NASA has just taken delivery of the X-57 Mod II, an electric powered aircraft, at their Armstrong Flight Research Center in California.
The X-57 Mod II is a modified Italian Tecnam P2006T that is powered by an all electric propulsion system. The aircraft weighs approximately 1,360 Kilograms, with 390 of those kilos being made up of lithium-ion batteries.
“The X-57 Mod II aircraft delivery to NASA is a significant event, marking the beginning of a new phase in this exciting electric X-plane project,” said X-57 Project Manager Tom Rigney.
NASA intends on using the X-57 Mod to create certification standards for an ever growing flying electric vehicle market.
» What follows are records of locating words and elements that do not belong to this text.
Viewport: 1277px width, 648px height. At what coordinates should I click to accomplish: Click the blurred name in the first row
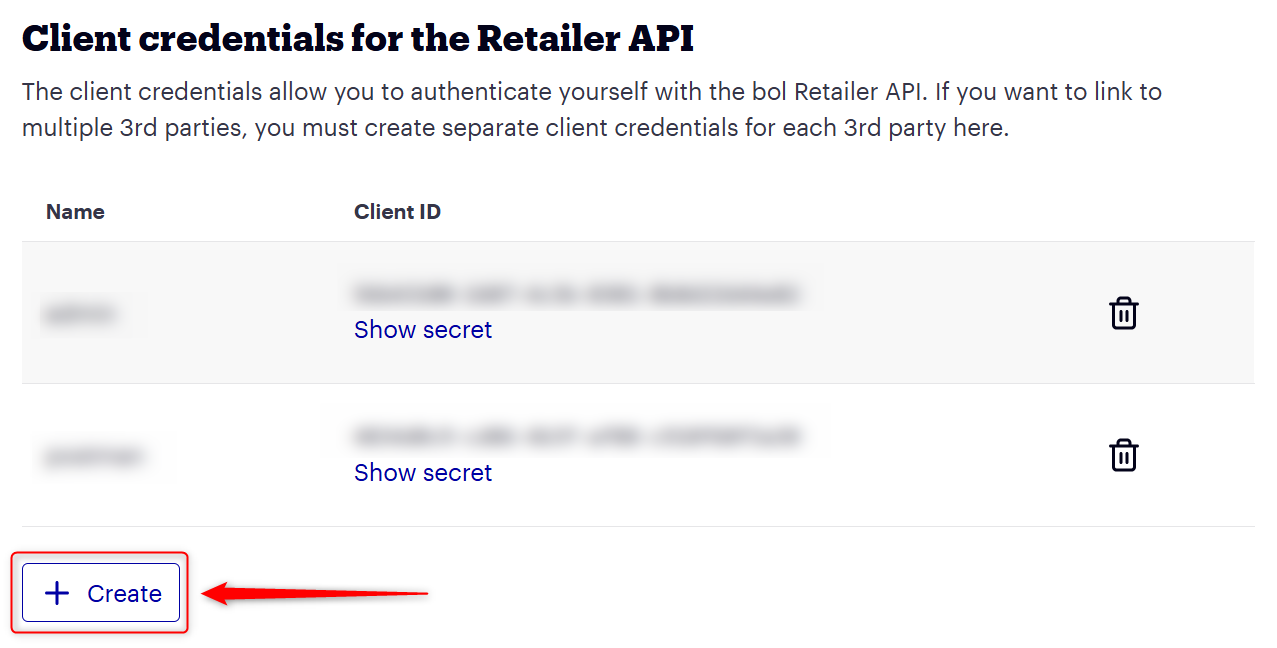point(82,315)
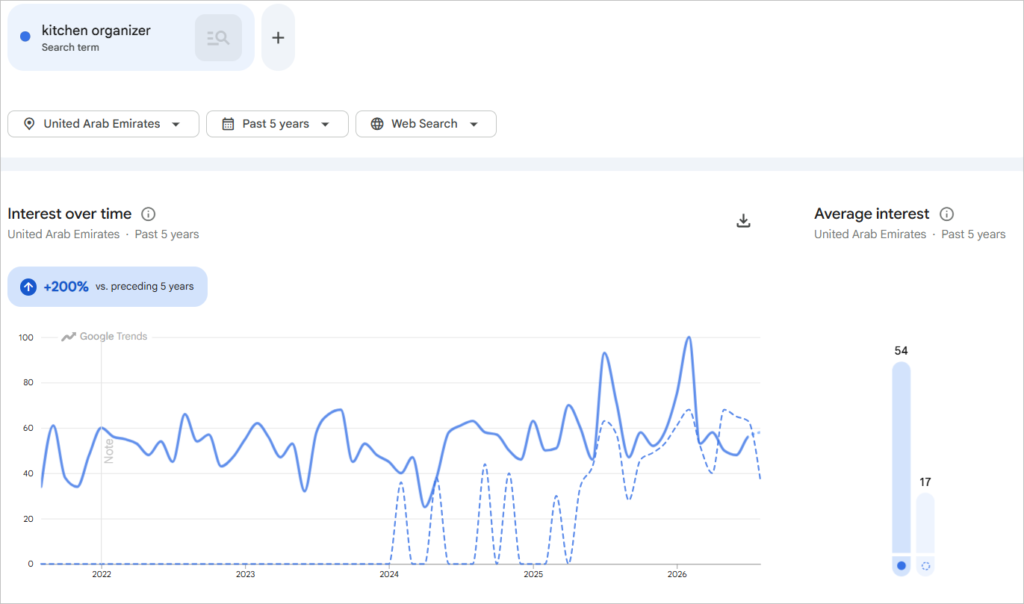Image resolution: width=1024 pixels, height=604 pixels.
Task: Click the location pin icon
Action: 29,124
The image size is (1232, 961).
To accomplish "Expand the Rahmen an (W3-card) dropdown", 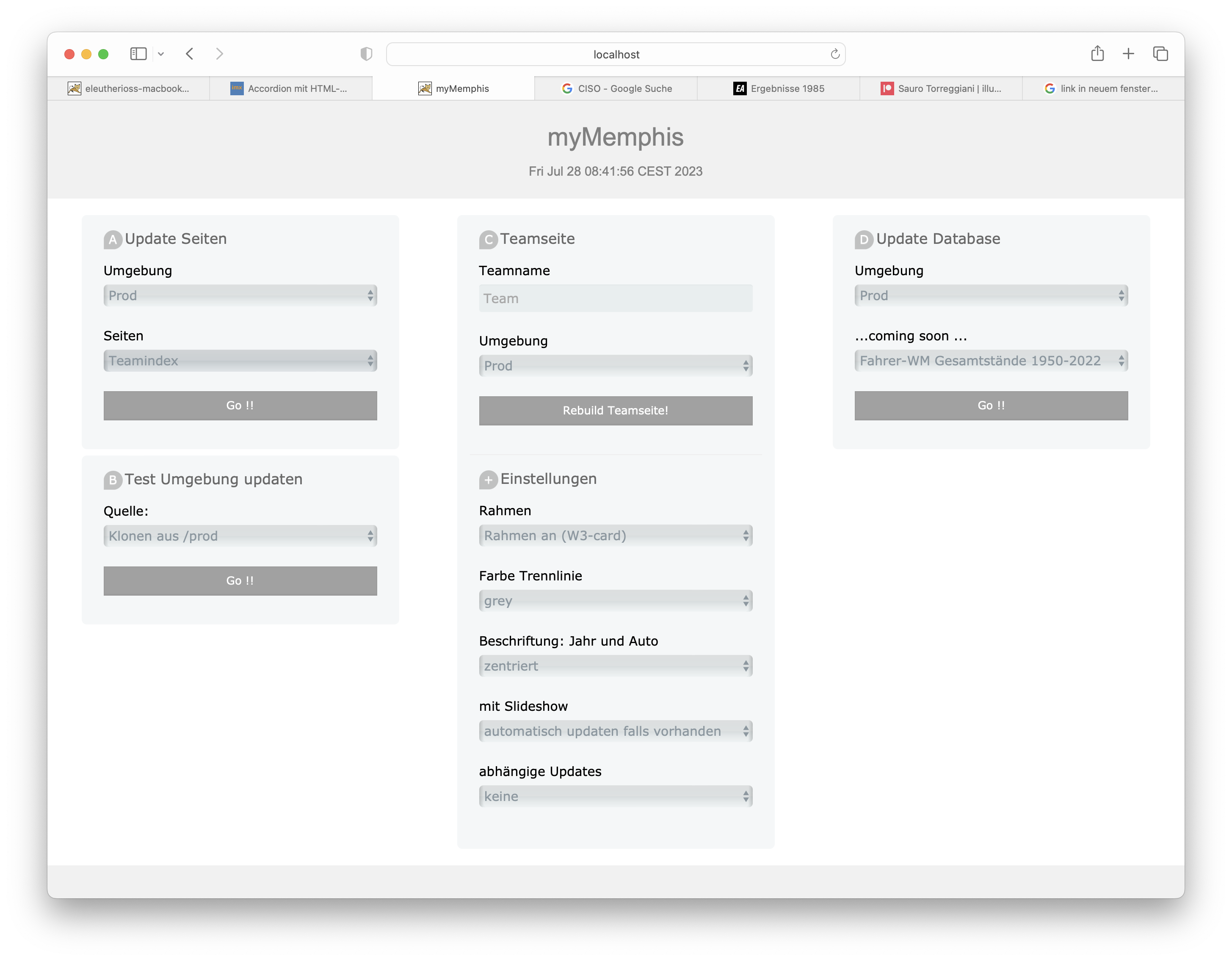I will pos(616,536).
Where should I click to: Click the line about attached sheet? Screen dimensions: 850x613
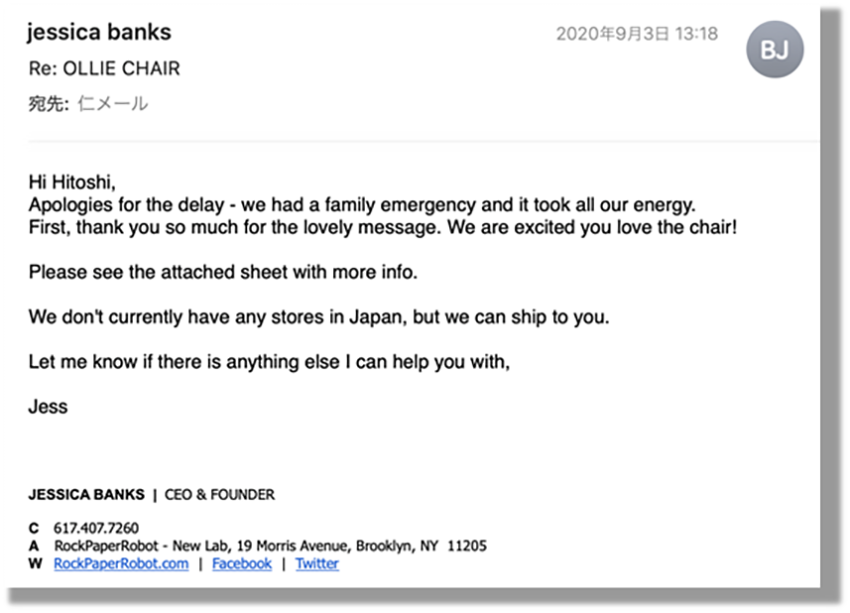pos(223,272)
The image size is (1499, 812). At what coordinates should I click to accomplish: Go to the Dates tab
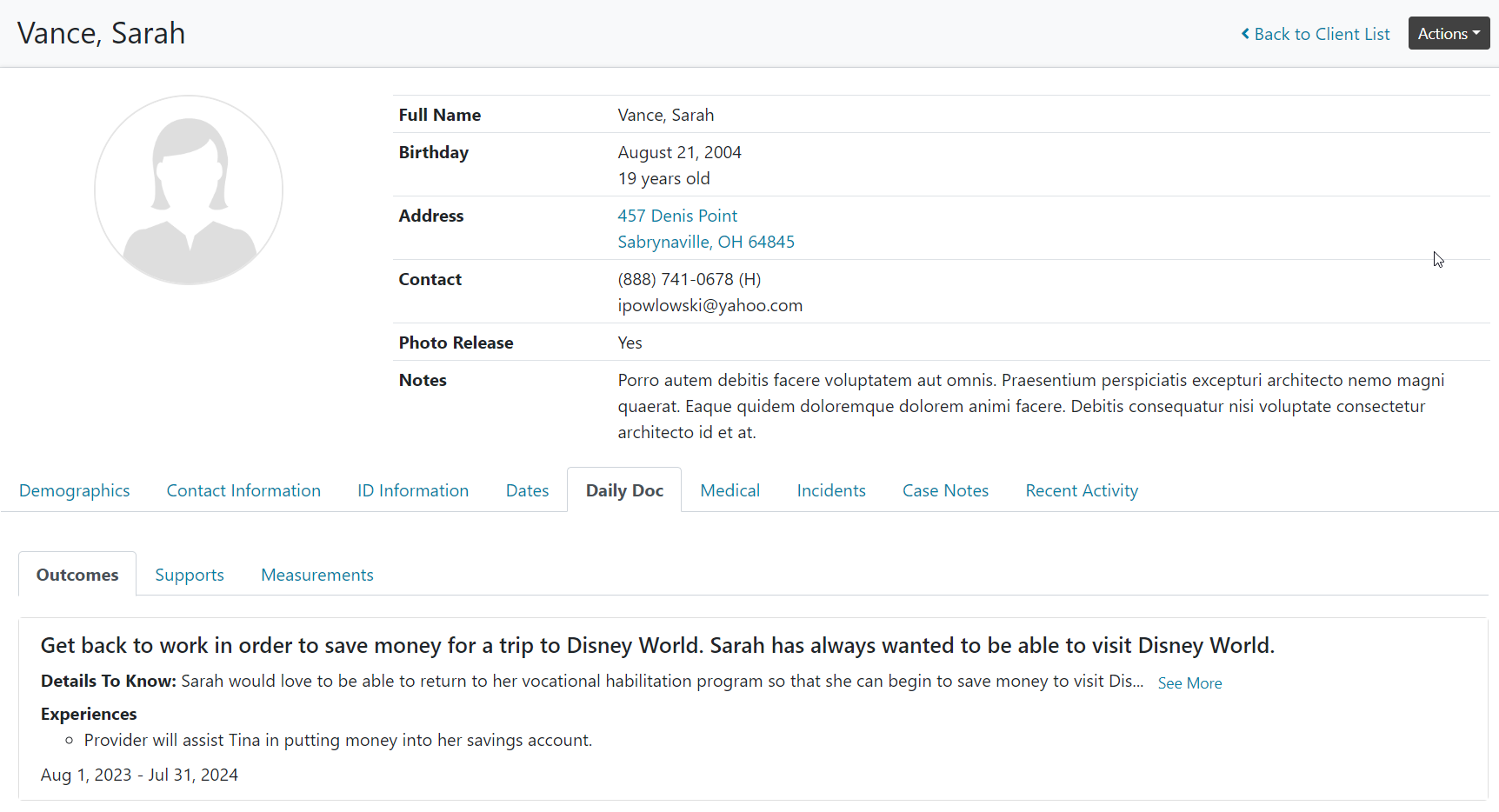coord(527,490)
They will begin experiments on the X-57 Mod II by first conducting ground tests, before moving on to the next phase of testing, which includes taxiing, and eventually flight tests.
Built by Empirical System Aerospace (ESAero), X-planes are special aircraft’s that the agency uses to test and evaluate new technologies.
Whilst the X-57 Mod II is doing it’s ground tests, developments on the next evolution of the aircraft, aptly named Mods III and IV, are already underway. Key in the development of Mods III and IV was the successful completion of load testing on a new, high-aspect ratio wing.
“This milestone, along with receiving the successfully load-tested MOD III wing back, will enable NASA, ESAero and the small business team to accelerate and lead electric air vehicle distributed propulsion development on the MOD III and MOD IV configurations with integration at our facilities in San Luis Obispo.” said ESAero President and CEO Andrew Gibson.
After conducting the necessary tests, NASA will share the aircraft’s electric-propulsion-focused design and airworthiness process with all regulators and industry leaders, which will advance certification applications for aircraft’s utilising electric propulsion. The goal of the X-57 Mod projects is to help develop certification standards for an ever growing electric aircraft markets. Most notably, the Urban Air Mobility Vehicles (UAMV), which also rely on complex electric propulsion systems.